GPs working under pressure are more likely to prescribe broad-spectrum antibiotics, according to a new study.
Using statistical modelling and GP survey data, the researchers concluded that growing pressure on GPs had a direct impact on the number of broad-spectrum antibiotics prescriptions, which are more likely to lead to antimicrobial resistance in the population.
The team, from the University of Manchester and the University of Southern Denmark, used data from The National GP Worklife Survey to assess GPs’ self-reported pressure from 2010 to 2017 and linked this to English practice-level administrative data on GPs’ prescribing decisions.
The researchers investigated six sources of pressure – increased demands from patients; not having enough time to do the job; insufficient resources; long working hours; paperwork; and attempts to recruit more GPs.
They then tested this against their theory that GPs who are more pressured are less likely to take the extra time required to order microbiological testing and prescribe narrow-spectrum antibiotics – often a less popular choice with patients.
The study, published in Medical Decision Making, found that overall, these six sources of pressure were linked with a 6.4% increase in prescribing of broad-spectrum antibiotics.
But the greatest increase was linked to pressure from ‘increased demand from patients’ – associated with a 14% in increase in the percentage broad-spectrum antibiotics prescribed.
The paper concluded: ‘Our findings suggest that there may be societal costs of physicians working under pressure. Policy makers need to take these costs into account when evaluating existing policies as well as when introducing new policies affecting physicians’ work pressure.

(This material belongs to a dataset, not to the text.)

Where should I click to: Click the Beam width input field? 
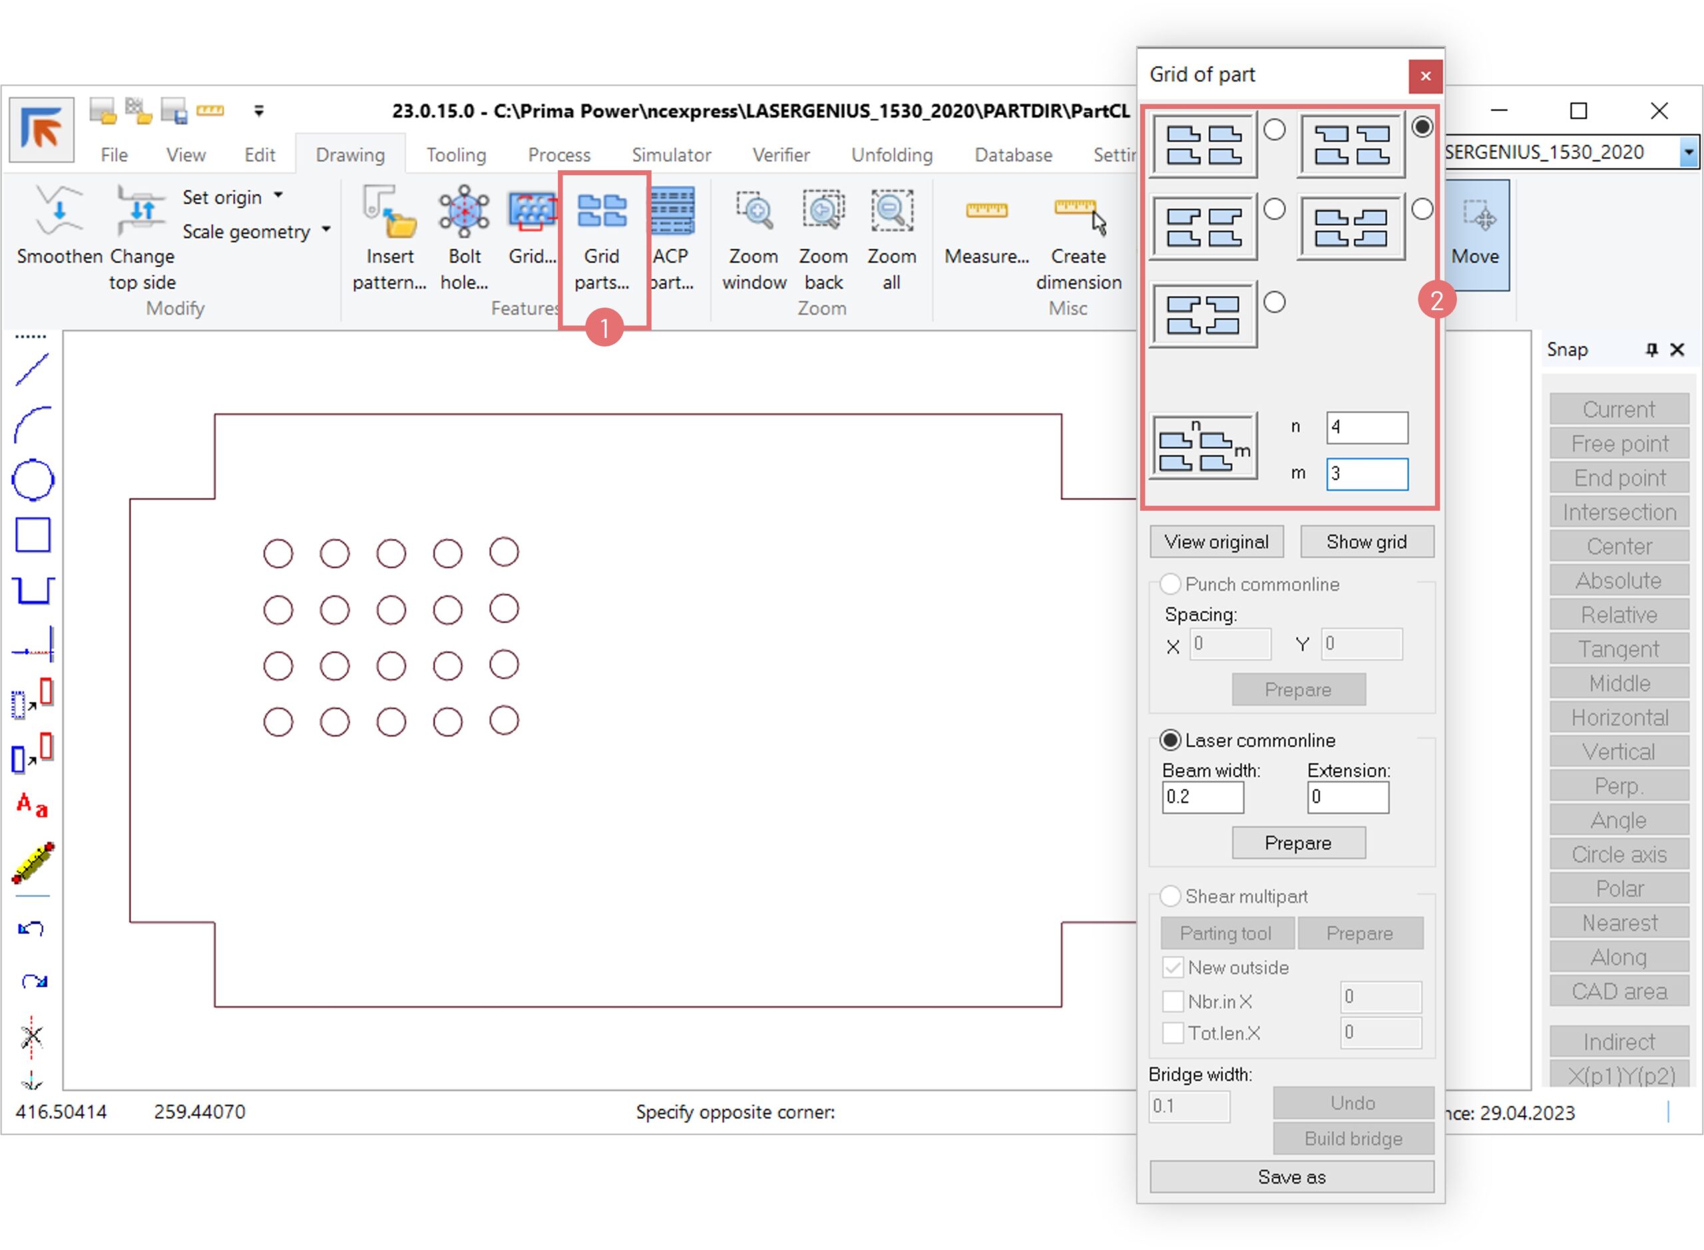1201,797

‘An important avenue for further research is also to determine the underlying mechanisms related to the different sources of pressure.’
Co-author Dr Thomas Allen, research fellow at the Manchester Centre for Health Economics at the University of Manchester, said: ‘Our findings show that GPs who experience increased pressure, particularly from increased demands from patients and when trying to recruit new colleagues, increase their share of broad-spectrum antibiotics prescriptions.
‘Until this study, evidence was scarce on the consequences of pressure on physicians’ decision-making.
‘So our finding that increasing pressure may contribute to antimicrobial resistance, one of the largest threats to human health and society, is worrying.’
Co-author Dr Anne Sophie Oxholm, from the University of Southern Denmark, added: ‘Policymakers need to take these consequences into account when evaluating existing policies as well as when introducing new policies affecting physicians’ work pressure.
‘One way to address these consequences could be to design policies reducing pressure on GPs. Another potential way could be to educate or remind both patients and physicians on the advantages of choosing the socially optimal treatment, for example through information campaigns .
‘In general, other ways to affect medical decision-making could be through enforcing new regulation, updating clinical guidelines, or introducing incentive schemes.’